Aprendizagem de Capacidades

“…eu depois indo para casa vou… com a prática vou ver”. E3

“… nós é que temos que aprender a dar-lhe de comer, aprender a virá-la, aprender a posicioná-la, aprender a lavá-la. Com a enfermeira eu aprendi a tratar dela” E4

“A primeira situação é aprendermos com alguém que sabe.

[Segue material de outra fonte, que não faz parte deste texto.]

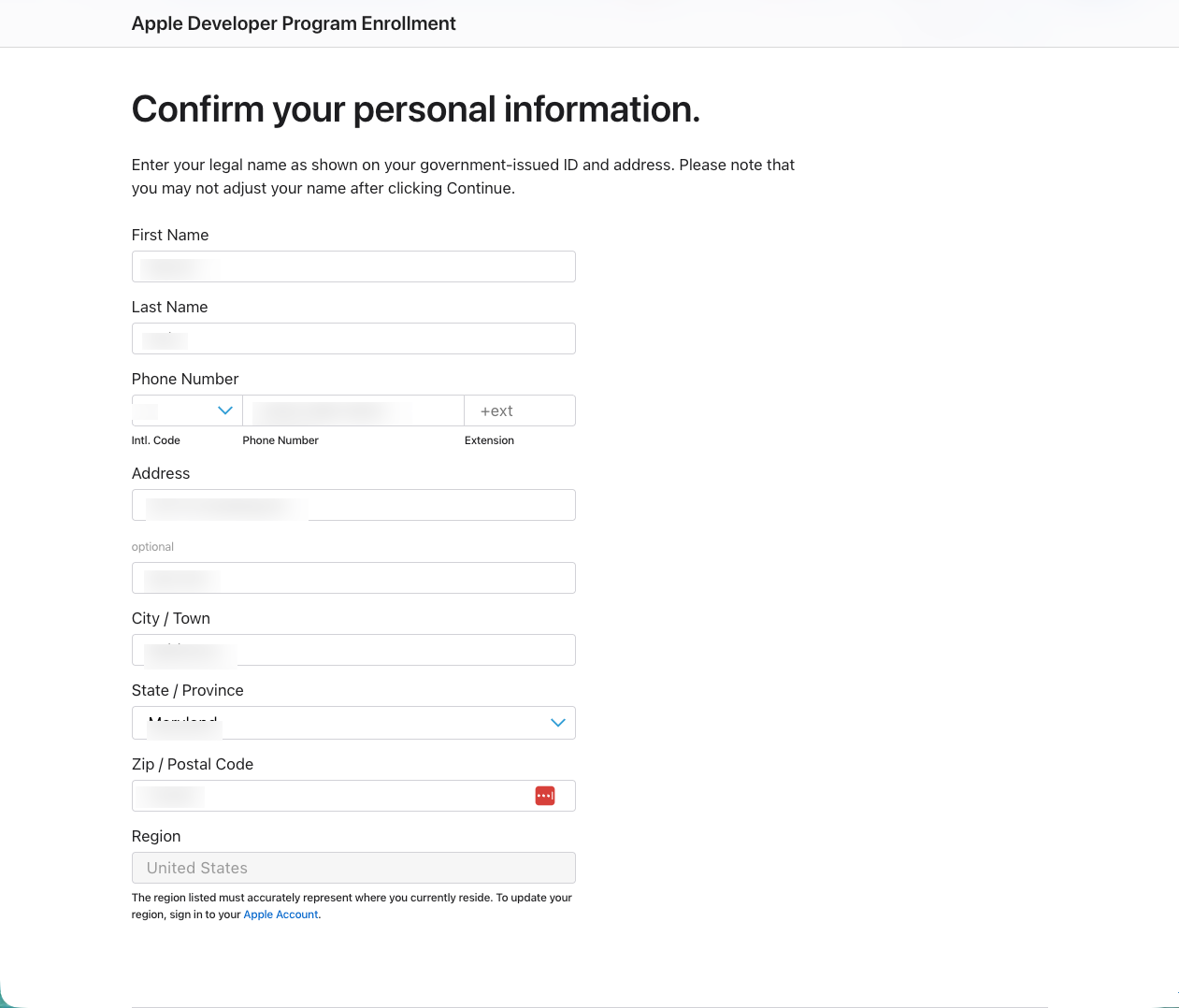Expand the State / Province dropdown

353,723
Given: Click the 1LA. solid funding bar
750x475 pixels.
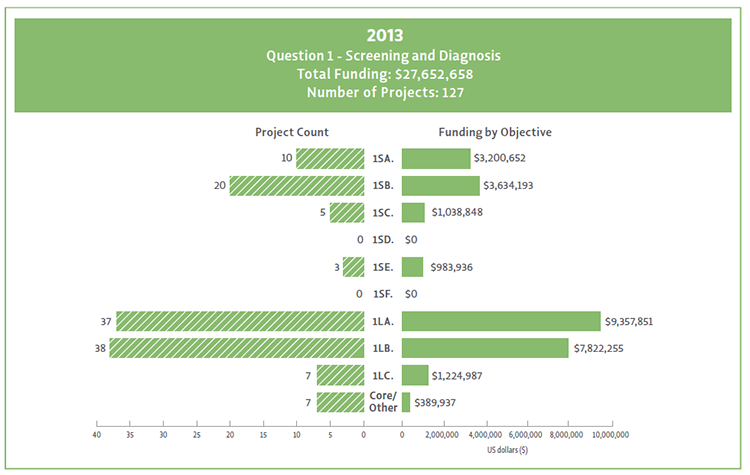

E tentar aperfeiçoar para que realmente possamos ajudar a que a minha mãe tenha uma postura correcta, a que esteja mudada, a que não tenha feridas, a ter uma qualidade de vida como se ela estivesse a andar” E4

“…a dar-lhe de comer pela sonda” E5

“…eu pensava que não era capaz, para mim não era capaz, mas aprendi e sinto-me bem por ter aprendido e poder ajudá-la” E2

“Mas é (…) uma aprendizagem que tem de ser feita” E4 Processo de

Coping/Transição

“Deitamos tudo para trás das costas e é preciso andar para a frente” E5 “Mas é uma adaptação que tem que ser feita…” E4

Preservar Relação Socioprofissional

“O que também me fez, (…) foi eu não deixar o meu trabalho, como sou empregada de balcão lido com muita gente, falo, rio, …” E1

Atitude positiva/Optimismo “Mas como também tive forças e o marido também ajuda e as meninas, é mais fácil para mim” E2

“Muita calma, muita paciência, que é o principal” E1

Partilha do cuidar

“É assim, eu também não tenho o trabalho todo e tenho o meu pai que olha por ela, sei o que o meu pai passa, dividimos, e não custa nem a um nem a outro” E1

Em síntese, no sentido de lidar ou ultrapassar as exigências específicas da tarefa de cuidar, os participantes do estudo recorreram a algumas actividades e atitudes, por vezes conservando o optimismo, enfrentando a situação de dependência como algo inalterável, por isso consciencializaram a real situação e partiram para a aprendizagem de capacidades relacionadas com a necessidade cuidar do seu membro. Ao percepcionarem a sobrecarga decorrente desta tarefa, partilharam o cuidar com outros familiares e preservaram a relação socioprofissional.